One final point. It's important to note that it isn't necessarily a bottoming out of the nutrients that causes the deficiency effects. Less than perfect flow and distribution within the tank contributes to failure due to the inability of the flow to efficiently and homogeneously deliver the nutrient concentration to the surface of the leaf. The plant itself may also be inefficient if they are in less than perfect health so their uptake mechanism(s) may require higher concentrations to uptake properly. Other effects such as lighting, temperature and other factors conspire to stifle perfect uptake.

Cheers,


----------



## a1Matt (8 Sep 2008)

ceg4048 said:
			
		

> Both Matt and Mick bring up significant points that we've been trying to emphasize for what seems like an eternity.



Yes! and I have been reading it all along and thinking... 'oh that doesn't apply to me I dose EI and do it all properly'. Doh!



			
				ceg4048 said:
			
		

> The first is Matt's observation of his plant's condition prior to noting the color of the dropchecker.
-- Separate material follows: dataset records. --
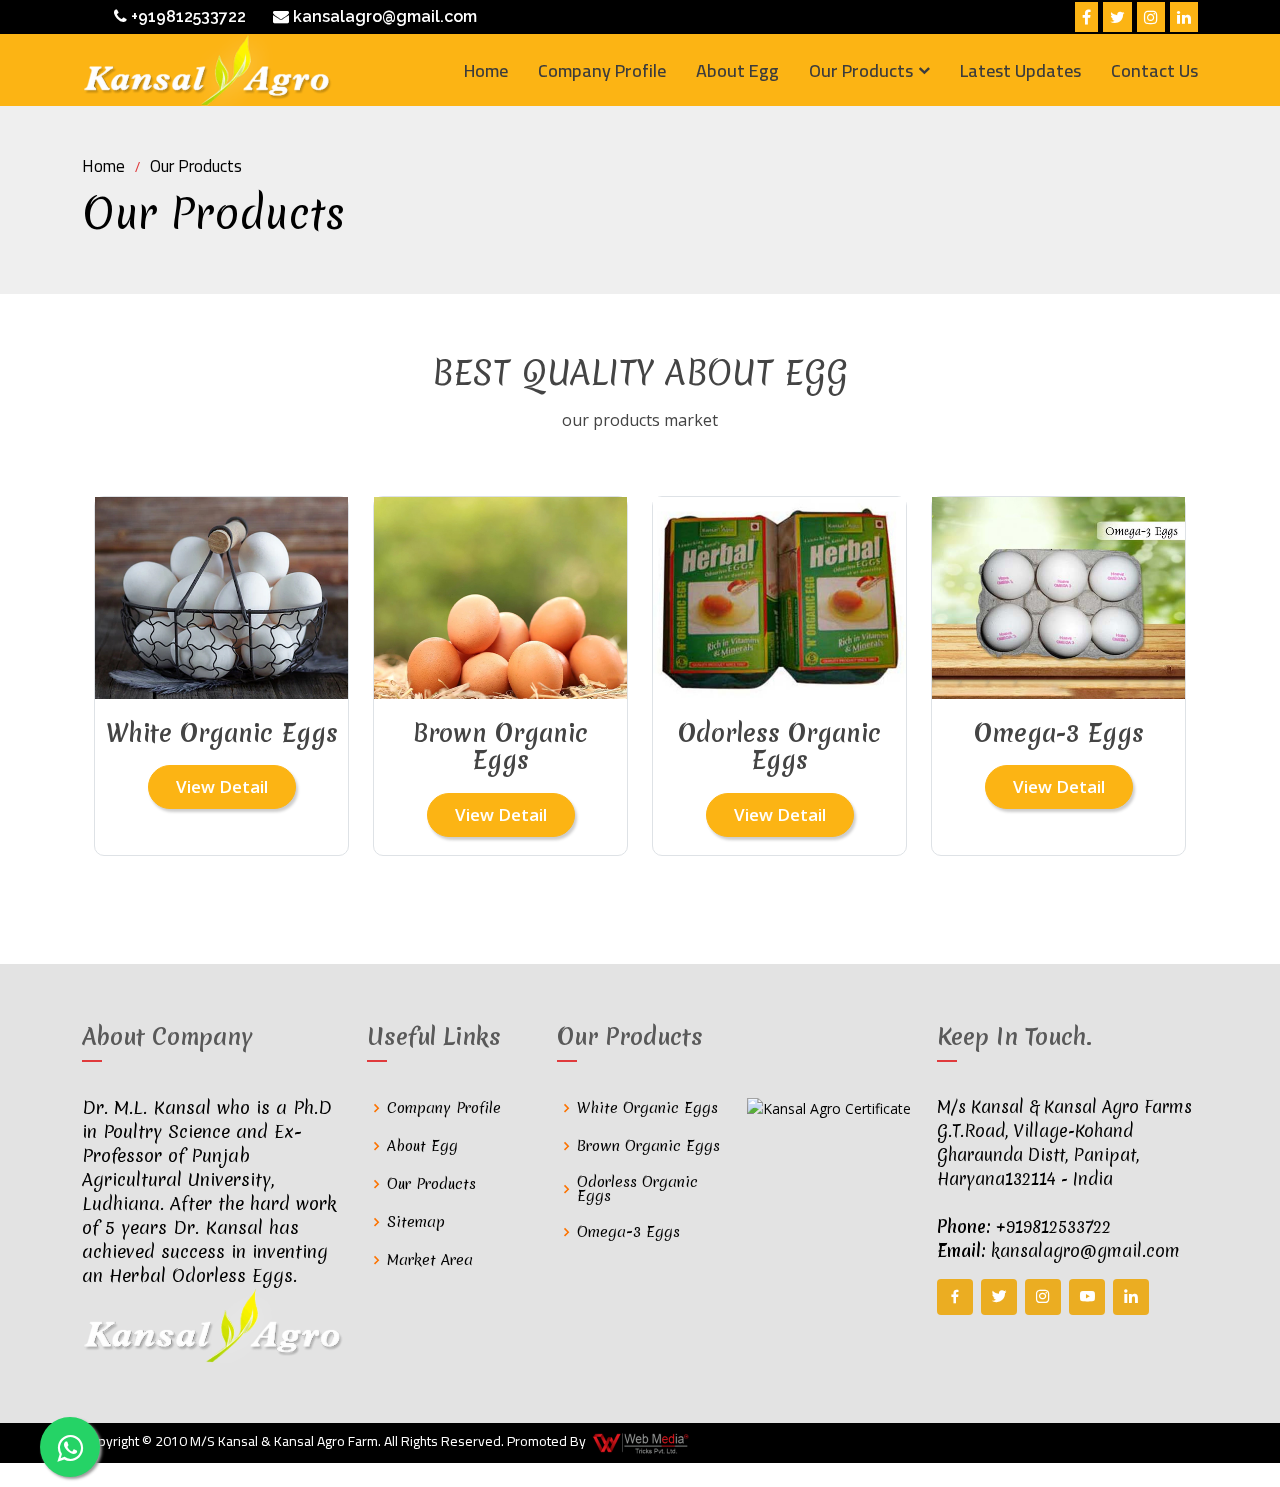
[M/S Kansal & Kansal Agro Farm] (207, 70)
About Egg (737, 70)
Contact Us (1154, 70)
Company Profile (602, 70)
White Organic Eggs (647, 1108)
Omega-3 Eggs (628, 1232)
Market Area (430, 1260)
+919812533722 (186, 16)
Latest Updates (1020, 70)
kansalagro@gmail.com (383, 16)
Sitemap (416, 1222)
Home (486, 70)
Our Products (196, 166)
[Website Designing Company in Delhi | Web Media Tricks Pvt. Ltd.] (642, 1443)
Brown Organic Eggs (648, 1146)
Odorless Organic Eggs (637, 1189)
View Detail (222, 786)
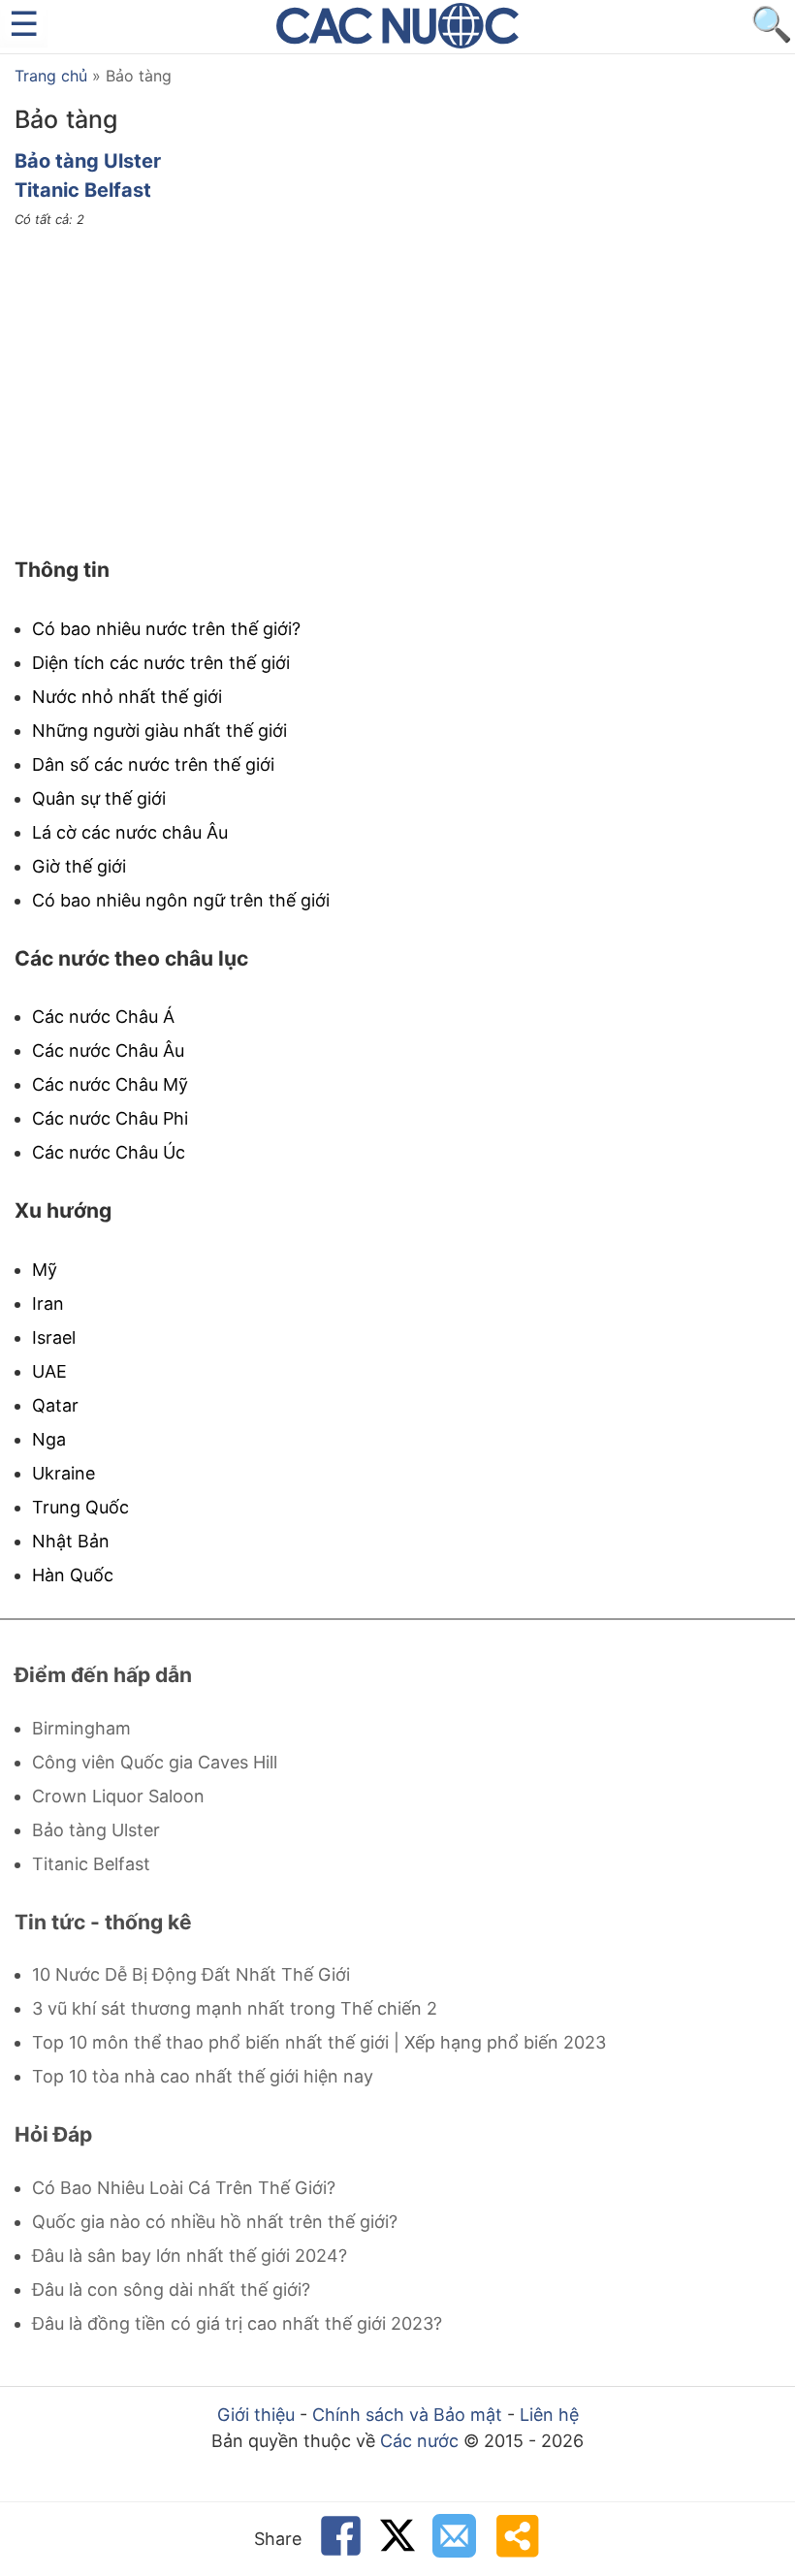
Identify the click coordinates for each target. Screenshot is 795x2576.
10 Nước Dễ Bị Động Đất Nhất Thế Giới (191, 1974)
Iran (48, 1303)
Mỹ (44, 1269)
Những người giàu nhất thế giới (159, 730)
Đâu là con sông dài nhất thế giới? (171, 2289)
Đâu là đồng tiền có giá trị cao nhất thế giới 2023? (237, 2323)
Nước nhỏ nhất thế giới (127, 696)
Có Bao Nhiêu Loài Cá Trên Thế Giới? (183, 2188)
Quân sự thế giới (99, 798)
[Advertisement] (397, 392)
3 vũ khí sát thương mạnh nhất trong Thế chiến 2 (234, 2008)
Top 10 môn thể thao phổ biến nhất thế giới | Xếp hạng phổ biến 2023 (319, 2042)
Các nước (419, 2441)
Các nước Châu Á (103, 1016)
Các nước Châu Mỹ (110, 1084)
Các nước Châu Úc (108, 1152)
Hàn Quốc (72, 1575)
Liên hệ (549, 2414)
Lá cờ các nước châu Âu (130, 832)
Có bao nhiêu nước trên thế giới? (166, 629)
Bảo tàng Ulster (88, 161)
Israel (54, 1337)
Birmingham (81, 1728)
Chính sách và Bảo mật (407, 2414)
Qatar (55, 1405)
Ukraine (63, 1473)
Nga (49, 1439)
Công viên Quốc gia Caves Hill (154, 1762)
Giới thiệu (256, 2414)
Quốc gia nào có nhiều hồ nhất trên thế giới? (215, 2221)
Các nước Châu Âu (108, 1050)
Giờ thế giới (79, 866)
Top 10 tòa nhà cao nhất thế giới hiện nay (202, 2076)
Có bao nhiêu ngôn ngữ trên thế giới (181, 900)
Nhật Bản (71, 1541)
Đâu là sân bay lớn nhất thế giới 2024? (189, 2255)
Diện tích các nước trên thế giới (161, 662)
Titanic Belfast (83, 190)
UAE (49, 1371)
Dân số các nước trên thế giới (153, 764)
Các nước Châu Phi (110, 1118)
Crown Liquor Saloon (118, 1796)
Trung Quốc (80, 1507)
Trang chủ (51, 75)
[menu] (24, 24)
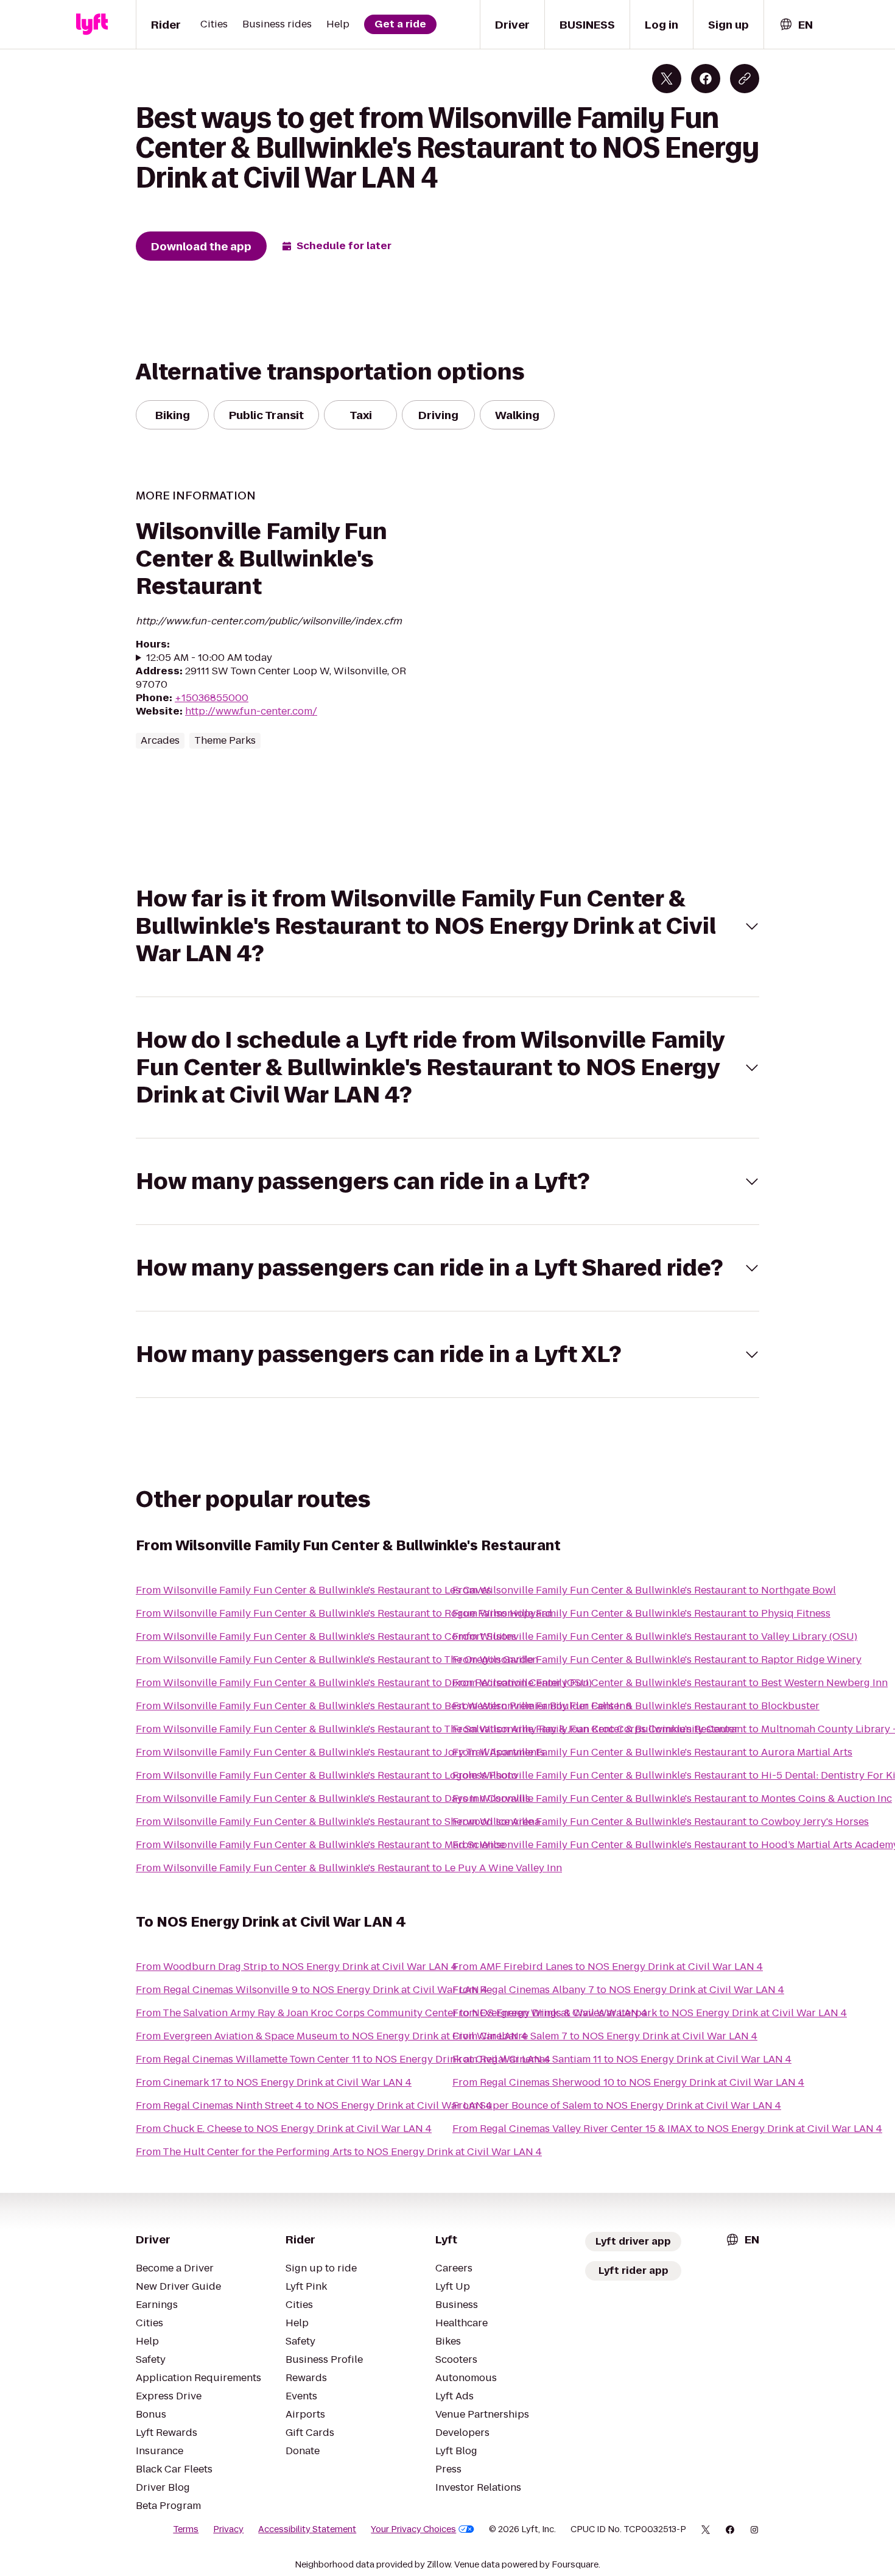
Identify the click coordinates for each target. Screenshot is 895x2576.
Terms (185, 2529)
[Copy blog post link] (744, 78)
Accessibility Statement (307, 2529)
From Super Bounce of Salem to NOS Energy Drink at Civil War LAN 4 (616, 2105)
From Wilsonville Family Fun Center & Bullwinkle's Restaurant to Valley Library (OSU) (654, 1636)
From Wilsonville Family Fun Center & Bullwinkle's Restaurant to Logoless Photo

In fact, this is actually a good thing as it shows that if we're going to develop tunnel vision, it's better that the tunnel be pointed squarely at the plant's condition and not at a test device.



I agree! It's just a shame that my swords now have a scattering of small holes in them   



			
				ceg4048 said:
			
		

> One final point. It's important to note that it isn't necessarily a bottoming out of the nutrients that causes the deficiency effects. Less than perfect flow and distribution within the tank contributes to failure due to the inability of the flow to efficiently and homogeneously deliver the nutrient concentration to the surface of the leaf. The plant itself may also be inefficient if they are in less than perfect health so their uptake mechanism(s) may require higher concentrations to uptake properly. Other effects such as lighting, temperature and other factors conspire to stifle perfect uptake.
> 
> Cheers,



I'd forgotten about that (my thinking had accounted for increased biomass and then stopped there)

Clive you really are a star  8)  Thankyou!


----------



## mick b (8 Sep 2008)

ceg4048 said:
			
		

> This is why beginners fail when they are brainwashed into being mesmerized by their test kit readings and blindly follow it's advice despite what their own eyes tell them. Mick's observation confirms this and he is no longer a victim of phosphate hating propaganda. R.I.P test kit...
> Cheers,



Thanks Clive,
See we were listening   

I've been VERY sceptical about the accuracy of 'Hobby drop-tests' since spending a year trying to reduce nitrates, only to find (when tested by my water supplier) that my test kit registers X2 (yes 100% inaccurate!!  ).

So, now, with this excellent support, I will trust my eyes!

Many thanks, just starting to get there  ,  Mick B


----------